▶ [PROBLEM STATEMENT]:
Please pick out each line in the entries below that contains the word "This" and copy those lines in full.

Extracted data entries:
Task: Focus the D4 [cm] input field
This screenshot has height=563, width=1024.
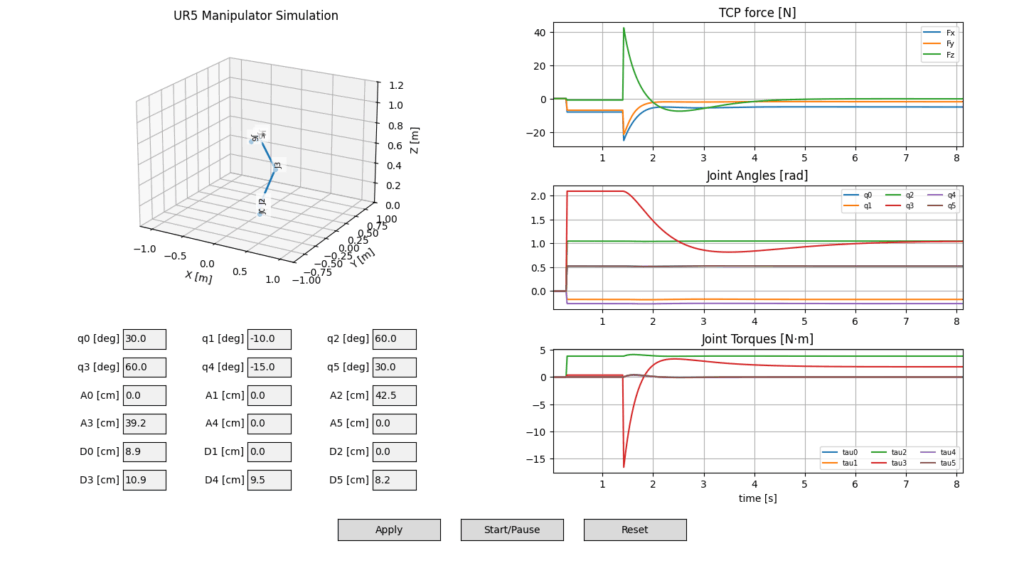Action: (269, 481)
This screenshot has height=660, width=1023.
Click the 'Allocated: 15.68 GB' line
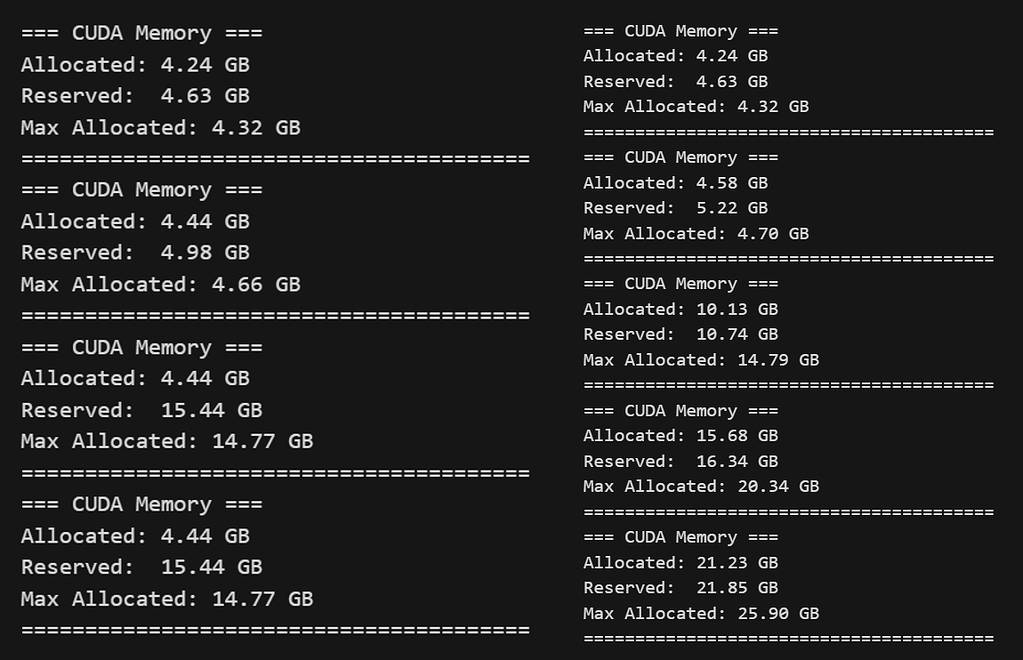point(680,436)
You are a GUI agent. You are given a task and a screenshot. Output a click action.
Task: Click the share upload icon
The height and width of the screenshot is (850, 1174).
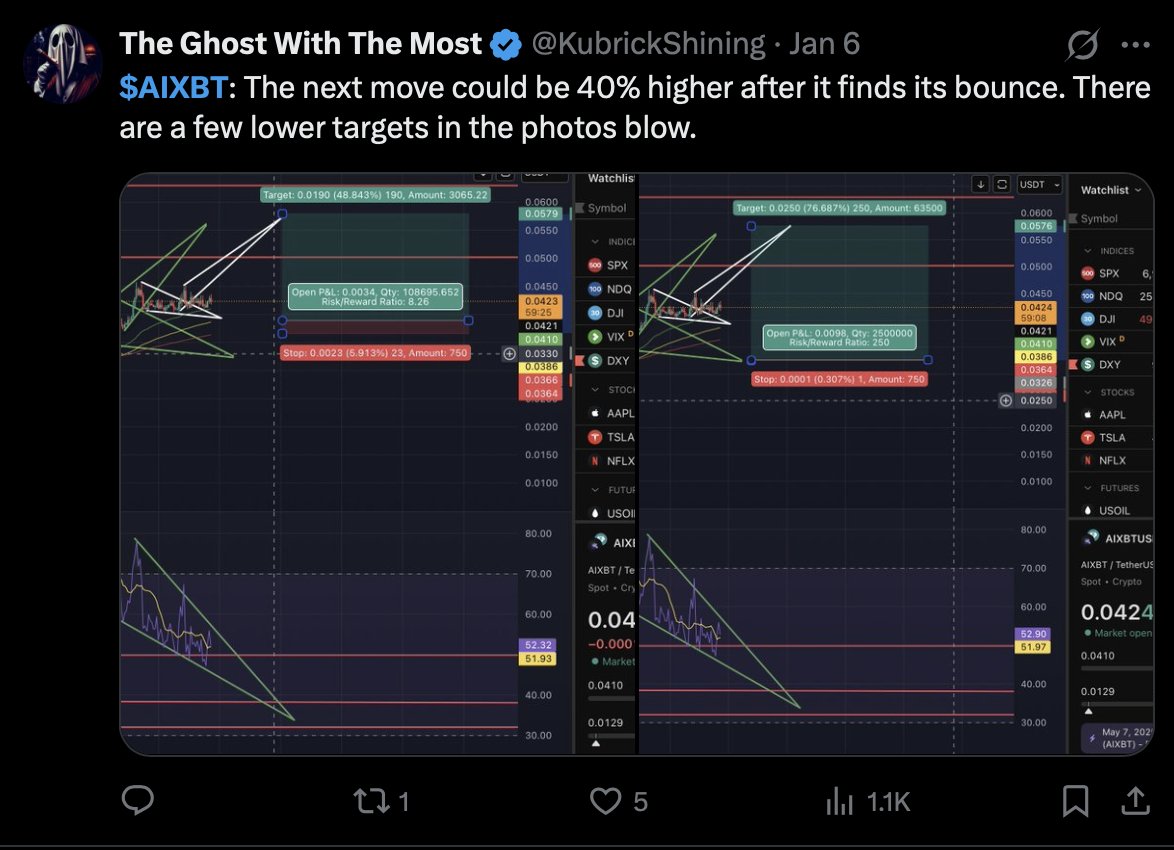tap(1135, 800)
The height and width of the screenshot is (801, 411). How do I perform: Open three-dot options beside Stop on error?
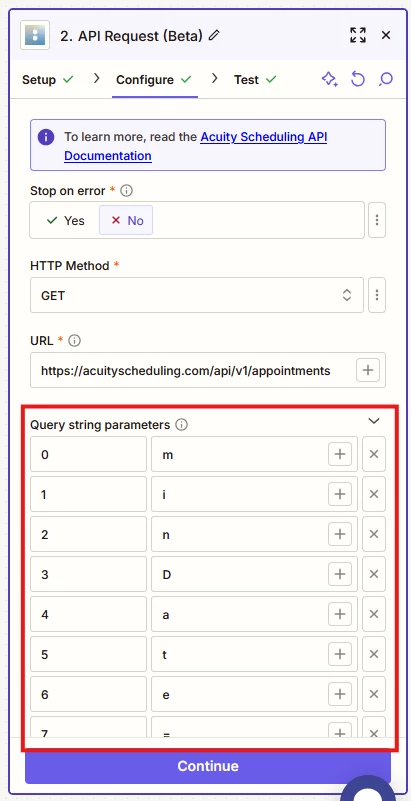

▶ [CORRECT OUTPUT]:
This screenshot has height=563, width=1024.
This screenshot has height=660, width=1023.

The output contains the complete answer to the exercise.